Adrenocortical carcinomas secreting aldosterone and progesterone or other steroid sex hormones in cats have been reported.4,5 This case is unusual because the adrenocortical carcinoma secreted at least 3 different types of steroid hormones, and the patient had dermatologic abnormalities (ie, symmetric alopecia, hair coat color change).

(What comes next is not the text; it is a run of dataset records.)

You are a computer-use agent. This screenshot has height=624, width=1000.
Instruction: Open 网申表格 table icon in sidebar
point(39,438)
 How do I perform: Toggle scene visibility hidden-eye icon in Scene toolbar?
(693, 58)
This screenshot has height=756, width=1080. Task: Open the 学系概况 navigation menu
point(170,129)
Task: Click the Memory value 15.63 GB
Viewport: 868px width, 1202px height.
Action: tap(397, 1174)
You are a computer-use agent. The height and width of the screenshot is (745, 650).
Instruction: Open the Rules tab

Symmetric alopecia has been reported in cats with progesterone-secreting adrenal tumors and in cats treated with progestin injections (ie, medroxyprogesterone acetate).6-8 Carbohydrate intolerance is a common result of progesterone-mediated insulin antagonism in cats and is likely a causal factor for diabetes mellitus.8,9
Lightening of the hair coat from black to red has been observed in some canine endocrinopathies, including Sertoli cell tumors, Cushing’s disease, and hypothyroidism.6 In cats, reddening of the hair coat appears to be less common. The hair coat color change in this patient, which resolved postadrenalectomy, may have been caused by increased estradiol concentration or may have occurred secondary to low ACTH concentration. Estrogen has been reported to cause increased hair pigmentation in mice,10 and a recent case report described a cat with hypocortisolemia and subtle hair coat color changes that resolved with removal of an estrogen-secreting adrenal tumor.2
Alternatively, low ACTH concentration leading to low α-melanocyte-stimulating hormone (MSH) concentration might have been involved in the coat color change. ACTH is a precursor of α-MSH, and both share a common amino acid sequence. A decrease in ACTH production would indirectly decrease the α-MSH concentration. ACTH and α-MSH are both full agonists of the melanocortin-1 receptor (MC1R).11
Activation of MC1R on melanocytes leads to production of eumelanin (black-brown pigment), whereas inhibition of MC1R results in production of pheomelanin (yellow-red pigment). Low concentrations of both ACTH and α-MSH would decrease MC1R binding and subsequently decrease synthesis of eumelanin and increase synthesis of pheomelanin.6,11 The opposite occurs in humans with Addison’s disease; hyperpigmentation caused by increased ACTH concentration is a common finding in these patients.12
The relationship between low ACTH and cortisol concentrations and sex hormone-secreting adrenal tumors is poorly understood. Possible causes include negative feedback of cortisol from increased displacement of free cortisol from cortisol-binding protein by sex hormones and negative feedback of ACTH from progesterone or unmeasured intermediate metabolites.4,7,9 Exogenous progestins such as megestrol acetate have been shown to suppress endogenous ACTH secretion.7,13 All of these sources can result in hypocortisolemia caused by suppression of the hypothalamic–pituitary–adrenal axis.